Interface element records:
#####

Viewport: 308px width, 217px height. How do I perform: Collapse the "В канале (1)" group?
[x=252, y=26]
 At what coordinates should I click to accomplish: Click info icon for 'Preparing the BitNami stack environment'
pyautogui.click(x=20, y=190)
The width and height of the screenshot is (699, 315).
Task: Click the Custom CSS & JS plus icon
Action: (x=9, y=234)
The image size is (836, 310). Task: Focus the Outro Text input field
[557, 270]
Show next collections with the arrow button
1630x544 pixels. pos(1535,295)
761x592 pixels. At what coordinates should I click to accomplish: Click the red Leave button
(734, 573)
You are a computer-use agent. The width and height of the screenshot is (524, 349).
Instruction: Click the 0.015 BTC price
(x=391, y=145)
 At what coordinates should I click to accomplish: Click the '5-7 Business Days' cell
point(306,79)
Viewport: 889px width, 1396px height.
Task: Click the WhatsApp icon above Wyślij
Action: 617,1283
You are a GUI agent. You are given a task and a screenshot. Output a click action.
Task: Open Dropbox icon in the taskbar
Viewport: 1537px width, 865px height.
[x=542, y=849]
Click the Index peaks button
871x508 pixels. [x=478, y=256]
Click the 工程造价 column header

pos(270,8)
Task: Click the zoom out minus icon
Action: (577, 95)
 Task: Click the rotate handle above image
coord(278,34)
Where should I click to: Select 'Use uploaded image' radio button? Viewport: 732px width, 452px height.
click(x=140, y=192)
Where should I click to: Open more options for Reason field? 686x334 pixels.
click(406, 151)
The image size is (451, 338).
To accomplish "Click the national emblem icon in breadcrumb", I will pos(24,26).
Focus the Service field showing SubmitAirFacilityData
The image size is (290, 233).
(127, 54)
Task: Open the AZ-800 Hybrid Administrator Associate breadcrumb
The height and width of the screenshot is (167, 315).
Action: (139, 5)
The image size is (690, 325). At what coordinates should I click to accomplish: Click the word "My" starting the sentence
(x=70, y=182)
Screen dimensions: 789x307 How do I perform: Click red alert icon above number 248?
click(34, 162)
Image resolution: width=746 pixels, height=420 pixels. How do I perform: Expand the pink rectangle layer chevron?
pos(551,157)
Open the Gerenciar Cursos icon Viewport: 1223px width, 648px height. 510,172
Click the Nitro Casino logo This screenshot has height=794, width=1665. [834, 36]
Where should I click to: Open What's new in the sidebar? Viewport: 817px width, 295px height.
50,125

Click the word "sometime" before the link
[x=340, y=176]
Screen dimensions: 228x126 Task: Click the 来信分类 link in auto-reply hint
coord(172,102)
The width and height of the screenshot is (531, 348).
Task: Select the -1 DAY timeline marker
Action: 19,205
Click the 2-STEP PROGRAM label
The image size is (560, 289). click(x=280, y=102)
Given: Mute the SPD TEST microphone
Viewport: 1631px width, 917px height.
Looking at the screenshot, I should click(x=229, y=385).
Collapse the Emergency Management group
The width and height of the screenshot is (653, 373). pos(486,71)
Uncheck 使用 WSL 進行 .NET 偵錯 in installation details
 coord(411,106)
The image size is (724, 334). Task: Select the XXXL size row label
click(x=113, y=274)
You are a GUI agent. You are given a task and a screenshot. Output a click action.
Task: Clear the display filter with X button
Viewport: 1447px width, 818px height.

#####

Rewrite the records starting at the line containing "before the link" and ending at the line containing "The image size is (560, 289).", changing "label" to "caption" and leaving everything else as it is.

- Finished exercise
Click the word "sometime" before the link
[x=340, y=176]
Screen dimensions: 228x126 Task: Click the 来信分类 link in auto-reply hint
coord(172,102)
The width and height of the screenshot is (531, 348).
Task: Select the -1 DAY timeline marker
Action: 19,205
Click the 2-STEP PROGRAM caption
The image size is (560, 289). click(x=280, y=102)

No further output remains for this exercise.